Kenny, you wanna come to the cinema with me tonight then?
I looked at the note and smiled. It was from Stan, my current boyfriend. Even though I knew that if I even thought about saying no then he would let his anger out on me, I was happy that he still liked me and wanted to continue our relationship and go out. See, I liked him a lot and I didn't care what he did as long as I was with him.
Sure Stan what film?
I passed it back smiling to myself hoping it wasn't a film I'd already seen or didn't want to see. Stan's decision was final so if I'd seen it or didn't want to I'd have to act like I didn't know what was gonna happen or that I liked the film. I didn't want to anger him.
I looked to him and saw he hadn't got the note back; I looked around and saw that Cartman was still holding onto it and I knew he wasn't going to pass it to Stan. I sighed and then looked back to the front of the class room, still day dreaming about Stan.
"Ok class, I'm going to pair you up for the latest project, come up to the front as I call your name and I'll tell you who your with."
I looked up to the teacher and then to Stan. He was smiling at me with his award winning smile. I melted inside with that smile; no one could make me feel like Stan could. In any other relationship I would be the one making them melt in my hand, they would be labelled the girl and I would be the dominant boy. But with Stan, I was the girl. The one who was kissed, the one who had their hand around the others neck while kissing and the one on the bottom if you know what I mean. I didn't like being the girl at first, but Stan convinced me that he couldn't be the girl because of him being a jock. First of all I didn't want to be, but then I agreed. He kind of made me.
"Kenny Mccormick"
I stood up and walked over to the teacher desk hoping for Stan to be my partner. I smiled at the teacher and he gave me a piece of paper. I opened it up and read it.
Craig Tucker
C-Craig?! I stared at the paper in shock and then turned around to look at Stan. I gave him a 'sorry' look and sighed. He looked annoyed and the teacher called out his name. He came up to me, snatched the paper out the teachers hand and then forcefully grabbed my arm and pulled it over to my desk.
"Who are you with then Kenny?" He looked pissed off and angry. I started to shake. In was scarred; more like terrified about what Stan could do. I felt my voice braking and trying to find the right words.
"I-I'm wi-with erm..." I looked down and felt the grip on my arm tighten. I closed my eyes as tight as I could and felt myself shake even more. But then, I felt a hand on my shoulder and the tight grip that was crushing my arm disappears in a flash. I looked up to see Stan , still annoyed, standing back away from me. I didn't know who was helping me and I didn't dare look.
"Stan just leave him god it's not his fault he's not paired with you is it?"My eyes widened and I turned around to look at a boy behind me, also looking a little annoyed. I was still shaking and as I turned back to Stan, he was walking off towards Cartman. I gulped and turned to face the boy.
"Craig, I'm partnered with you" I could hear my voice; it was week, quiet and pathetic. I was still shaking at this point and too scared to move.
"Ok then, come to my desk" He turned his back and made his way to his desk. I gulped again, clutching my paper so hard that I was nearly ripping it into two. I slowly made my way over to where Craig was sitting, and sat in the desk beside him. I put my hands on the table and I could see my hands rapidly shaking. I felt my eyes well up and I looked around the room hoping no one was looking at me. Luckily, only one person in the room was looking at me, and that was Craig.
"Kenny you ok dude?" He placed his hand on my shoulder in an attempt to calm me down and stop me from shaking. I looked up at Craig and weekly smiled to try and make an attempt to make him think I was ok.

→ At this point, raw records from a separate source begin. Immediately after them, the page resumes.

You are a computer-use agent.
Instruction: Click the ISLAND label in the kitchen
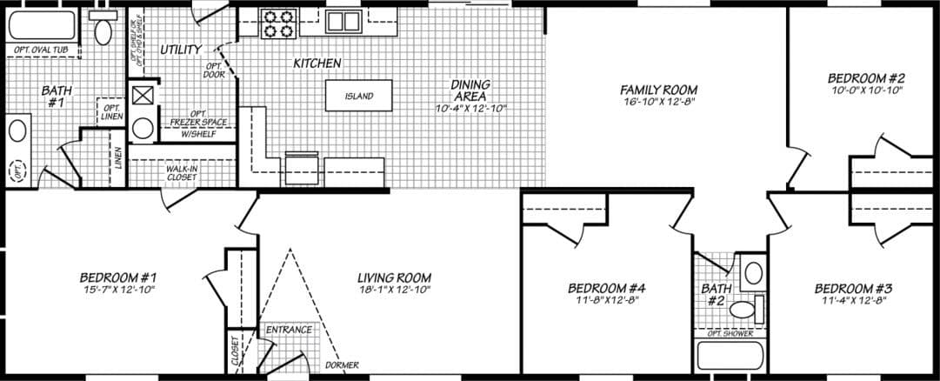pos(358,97)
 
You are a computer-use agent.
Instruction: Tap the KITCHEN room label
pos(317,64)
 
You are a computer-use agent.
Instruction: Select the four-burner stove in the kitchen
pos(277,23)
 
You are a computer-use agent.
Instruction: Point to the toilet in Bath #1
pos(103,30)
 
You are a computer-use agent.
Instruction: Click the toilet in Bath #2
pos(743,309)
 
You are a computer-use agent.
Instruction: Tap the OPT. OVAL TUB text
pos(42,51)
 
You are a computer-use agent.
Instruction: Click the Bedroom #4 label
pos(605,288)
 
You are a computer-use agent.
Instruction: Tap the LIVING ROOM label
pos(394,278)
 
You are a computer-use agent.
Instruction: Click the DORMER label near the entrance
pos(341,365)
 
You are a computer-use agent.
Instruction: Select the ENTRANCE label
pos(288,330)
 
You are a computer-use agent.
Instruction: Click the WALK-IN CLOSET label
pos(182,173)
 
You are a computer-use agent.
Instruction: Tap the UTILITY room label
pos(180,50)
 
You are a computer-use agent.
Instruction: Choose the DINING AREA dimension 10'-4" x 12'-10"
pos(470,109)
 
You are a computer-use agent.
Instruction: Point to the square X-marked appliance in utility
pos(141,94)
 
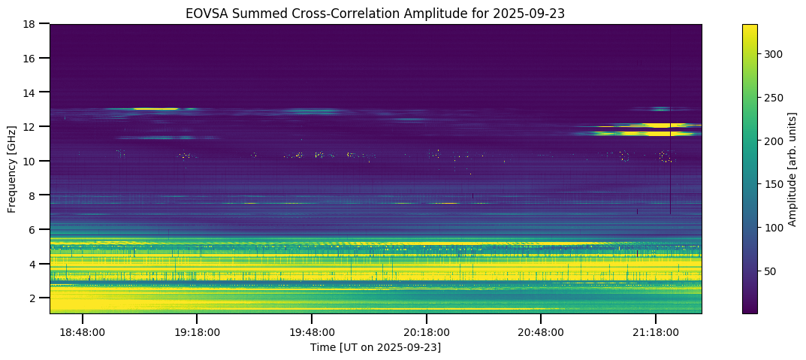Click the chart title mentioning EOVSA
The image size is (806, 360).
pos(375,14)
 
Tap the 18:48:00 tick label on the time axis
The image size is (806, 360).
pos(83,331)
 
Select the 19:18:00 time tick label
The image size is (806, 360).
pos(197,331)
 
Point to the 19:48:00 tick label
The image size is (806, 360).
pos(312,331)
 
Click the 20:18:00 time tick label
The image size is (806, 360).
pos(427,331)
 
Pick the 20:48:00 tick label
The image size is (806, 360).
pos(541,331)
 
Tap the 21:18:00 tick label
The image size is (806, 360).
pos(656,331)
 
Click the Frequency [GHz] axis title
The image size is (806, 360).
pos(12,169)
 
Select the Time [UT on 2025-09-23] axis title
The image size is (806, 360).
pos(375,346)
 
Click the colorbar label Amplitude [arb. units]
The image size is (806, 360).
pos(792,169)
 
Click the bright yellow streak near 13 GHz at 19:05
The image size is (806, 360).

Me and Craig weren't what you call close. So I was shocked at his kindness. We had never really been close or friends to be honest. We would occasionally cross paths but it wouldn't be a good thing. He, Clyde and Token were always shouting at Cartman or something and Kyle would join in after a while helping them. Stan would be at the side with me, that when he first asked me out. I didn't know that he would be like this. I guess its Wendy's fault for dumping him every week and making him beg for forgiveness when he didn't even know what he did wrong. They were all happy really; some didn't think it would last but that was a normal response.
"Deep breaths dude, its ok" I felt his hand run up and down my arm, trying his best to calm me down. I took some deep breaths and felt a little better. I smiled and then looked up at Craig, who never smiled, and sighed looking back down. I wanted to say thanks for helping me and calming me down but I didn't know what he would say about what Stan did to me. I didn't want to hear the 'dump him' speech again.
"Thanks for calming me down Craig, and helping me back there" I chocked on the last line. I looked up to him, but he was looked elsewhere. I turned around and saw Stan glaring at us. My eyes widened and I heard myself make a squeaking sound of fear. I thought I was terrified back then, but I didn't know the guy I thought I loved could make me this scarred.